Ayer, Bullrich se reunió con el intendente de Villa Allende, Pablo Cornet, para discutir este extravagante plan, que busca restringir el acceso a determinadas calles, dejando solo a los residentes con el derecho de moverse libremente. También estuvo presente Santiago Caputo, asesor presidencial, quien tomó nota del proyecto, como si estuvieran descubriendo una estrategia de vanguardia en vez de una idea más propia de la Edad Media que del siglo XXI.

¿Controles policiales o ciudades sitiadas?

Según se explicó en la reunión, el plan consiste en instalar rejas y muros en calles residenciales, bloqueando el tránsito de vehículos “extraños” por las noches, con la esperanza de que esto reduzca el delito. La apertura y cierre de estos accesos quedaría en manos del municipio, financiado con un nuevo impuesto para los vecinos, quienes tendrían que adecuarse a rutas predeterminadas y controles para llegar a las arterias principales.

Los muros de concreto son utilizados por fuerzas militares en países en estado de guerra permanente como en Medio Oriente, una postal que pronto podría hacerse realidad en Argentina de la mano de Patricia Bullrich.

El proyecto, que será sometido a una suerte de consulta popular, podría fracasar si el 40% de los habitantes se opone.

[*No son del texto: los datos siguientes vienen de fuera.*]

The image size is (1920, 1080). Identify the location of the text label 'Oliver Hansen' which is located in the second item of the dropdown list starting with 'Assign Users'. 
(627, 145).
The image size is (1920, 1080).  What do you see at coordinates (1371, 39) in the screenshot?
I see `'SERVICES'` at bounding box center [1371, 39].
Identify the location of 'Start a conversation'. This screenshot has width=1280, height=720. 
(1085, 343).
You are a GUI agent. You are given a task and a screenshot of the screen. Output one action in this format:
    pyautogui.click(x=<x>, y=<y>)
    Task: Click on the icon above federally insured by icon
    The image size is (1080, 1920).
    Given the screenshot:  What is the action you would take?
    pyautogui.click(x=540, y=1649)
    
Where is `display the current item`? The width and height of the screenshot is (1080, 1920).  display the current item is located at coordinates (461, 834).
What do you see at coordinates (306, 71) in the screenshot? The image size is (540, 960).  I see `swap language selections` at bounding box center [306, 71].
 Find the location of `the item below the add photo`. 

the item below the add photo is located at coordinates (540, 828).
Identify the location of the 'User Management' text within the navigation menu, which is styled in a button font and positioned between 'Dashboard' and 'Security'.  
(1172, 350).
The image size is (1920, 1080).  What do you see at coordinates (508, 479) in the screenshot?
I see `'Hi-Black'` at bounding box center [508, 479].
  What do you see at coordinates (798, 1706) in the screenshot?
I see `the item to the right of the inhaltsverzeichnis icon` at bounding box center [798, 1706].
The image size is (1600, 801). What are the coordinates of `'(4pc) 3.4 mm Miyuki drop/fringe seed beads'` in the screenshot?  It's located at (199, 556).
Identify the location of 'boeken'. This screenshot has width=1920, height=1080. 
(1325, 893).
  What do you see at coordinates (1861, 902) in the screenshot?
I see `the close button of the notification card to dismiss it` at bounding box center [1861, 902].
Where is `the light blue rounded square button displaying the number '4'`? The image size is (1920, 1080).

Aun así, la propuesta revela una visión preocupante de la seguridad: en vez de abordar el problema con mejores políticas de prevención, inversión en fuerzas de seguridad y justicia eficiente, Bullrich y sus aliados parecen apostar por dividir las ciudades en sectores amurallados, como si el país estuviera en estado de guerra o conmoción interna.

Más que una solución, este tipo de medidas generan un peligroso precedente: la normalización de la fragmentación urbana y la privatización del espacio público en nombre de la seguridad. La pregunta es inevitable: ¿cuál será el próximo paso? ¿Checkpoints militares en los barrios? ¿Ciudades con toque de queda? ¿O se trata de un nuevo negocio encubierto para empresarios amigos?.

En un contexto donde la inseguridad requiere respuestas serias y efectivas, la idea de levantar muros solo refuerza la desigualdad y el miedo, sin resolver las causas de fondo. Pero para el Gobierno, al parecer, la seguridad no pasa por construir un país más justo, sino por encerrarnos detrás de rejas.